DeltaBoost: Gradient Boosting Decision Trees with Efficient Machine Unlearning

Zhaomin Wu, Junhui Zhu, Qinbin Li, Bingsheng He

被引用 14 次

摘要

As machine learning (ML) has been widely developed in real-world applications, the privacy of ML models draws an increasing concern. In this paper, we study how to forget specific data records from ML models to preserve the privacy of these data. Although some studies propose efficient unlearning algorithms on random forests and extremely randomized trees, Gradient Boosting Decision Trees (GBDT), which are widely used in practice, have not been explored.

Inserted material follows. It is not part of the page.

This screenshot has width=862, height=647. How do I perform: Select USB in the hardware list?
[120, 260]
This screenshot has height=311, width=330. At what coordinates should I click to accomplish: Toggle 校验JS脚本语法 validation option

The efficient unlearning of GBDT faces two major challenges: 1) the training of each tree is deterministic and non-robust; 2) the training of a tree depends on all the previous trees. To solve the first challenge, we propose a robust GBDT-like ML model DeltaBoost that enables efficient and accurate deletion according to our theoretical analysis. For the second challenge, we design a training algorithm for DeltaBoost that minimizes the dependency among trees. Our experiments on five datasets demonstrate that DeltaBoost can remove data records from the trained model efficiently and effectively. Our unlearning approach achieves up to two orders of magnitude speedup compared to retraining GBDT. Besides, DeltaBoost produces competitive performance to existing decision-tree-based ML models.